The Court finds unpersuasive Plaintiff's argument that the ALJ erred in failing to mention and assign weight to the Physical RFC Assessment form prepared on October 15, 2014, by State agency single decision-maker ("SDM"), Tracy Gulledge. (Doc. 14 at 12). To the contrary, because the "SDM" designation connotes no medical credentials, "a finding from such an individual is entitled to no weight as a medical opinion, nor to consideration as evidence from other non-medical sources." Bolton v. Astrue, 2008 U.S. Dist. LEXIS 38568, at *10-11, 2008 WL 2038513, at *4 (M.D. Fla. May 12, 2008) (internal quotation marks and citation omitted). District courts within the Eleventh Circuit "have uniformly held that a residual functional capacity assessment from a single decision-maker does not constitute substantial evidence to support an ALJ's decision." Hall v. Astrue, 2012 U.S. Dist. LEXIS 86838, at *6, 2012 WL 2499177, at *2 (N.D. Ala. June 22, 2012). Indeed, the ALJ would have erred had he afforded any weight, even minimal weight, to Ms. Gulledge's assessment. See Hall, 2012 U.S. Dist. LEXIS 86838, at *9, 2012 WL 2499177, at *3. Accordingly, Plaintiff's argument is without merit.

C. The ALJ complied with SSR 82-62, and his determination that Plaintiff is able to perform past relevant work is supported by substantial evidence.

Plaintiff next argues that the ALJ erred in concluding that he can return to his past relevant work as a beef boner, candy mixer, store laborer, and tree trimmer helper (groundsman), without making any specific findings regarding the physical demands of the work as required by Social Security Ruling 82-62 ("SSR 82-62"). (Doc. 14 at 13). Plaintiff also argues that the ALJ failed to sufficiently develop the record by attempting to obtain detailed information about the physical requirements of Plaintiff's past work. (Id.). The Commissioner counters that substantial evidence supports the ALJ's finding that Plaintiff retained his ability to perform his past relevant work and that Plaintiff failed to meet his burden of establishing an inability to perform past relevant work. (Doc. 17 at 8-9). The Court agrees.

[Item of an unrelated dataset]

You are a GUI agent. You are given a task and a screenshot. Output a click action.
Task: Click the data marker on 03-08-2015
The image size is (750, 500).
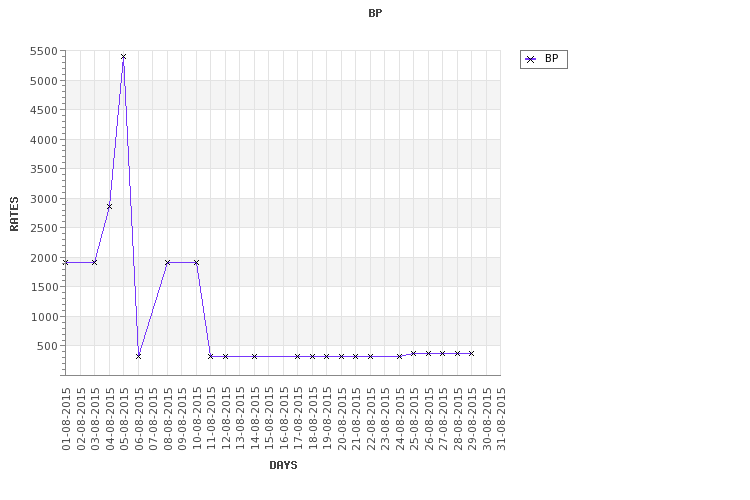(94, 262)
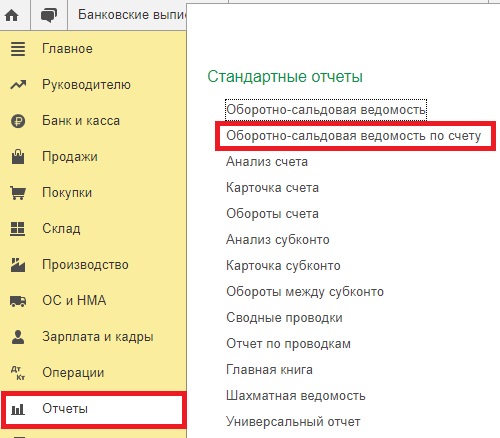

A claimant bears the burden of showing that he can no longer perform his past relevant work as he actually performed it, or as it is performed in the general economy. Waldrop v. Comm'r. of Soc. Sec., 379 F. App'x 948, 953 (11th Cir. 2010) (per curiam) (citing Jackson v. Bowen, 801 F.2d 1291, 1293-94 (11th Cir. 1986) (per curiam)). Even though a claimant has the burden of showing he can no longer perform his past relevant work, the Commissioner has the obligation to develop a full and fair record. Schnorr v. Bowen, 816 F.2d 578, 581 (11th Cir. 1987) (citations omitted). To develop a full and fair record, an ALJ must consider all of the duties of that past relevant work and evaluate a claimant's ability to perform the past relevant work in spite of his impairments. Levie v. Comm'r of Soc. Sec., 514 F. App'x 829, 831 (11th Cir. 2013) (per curiam).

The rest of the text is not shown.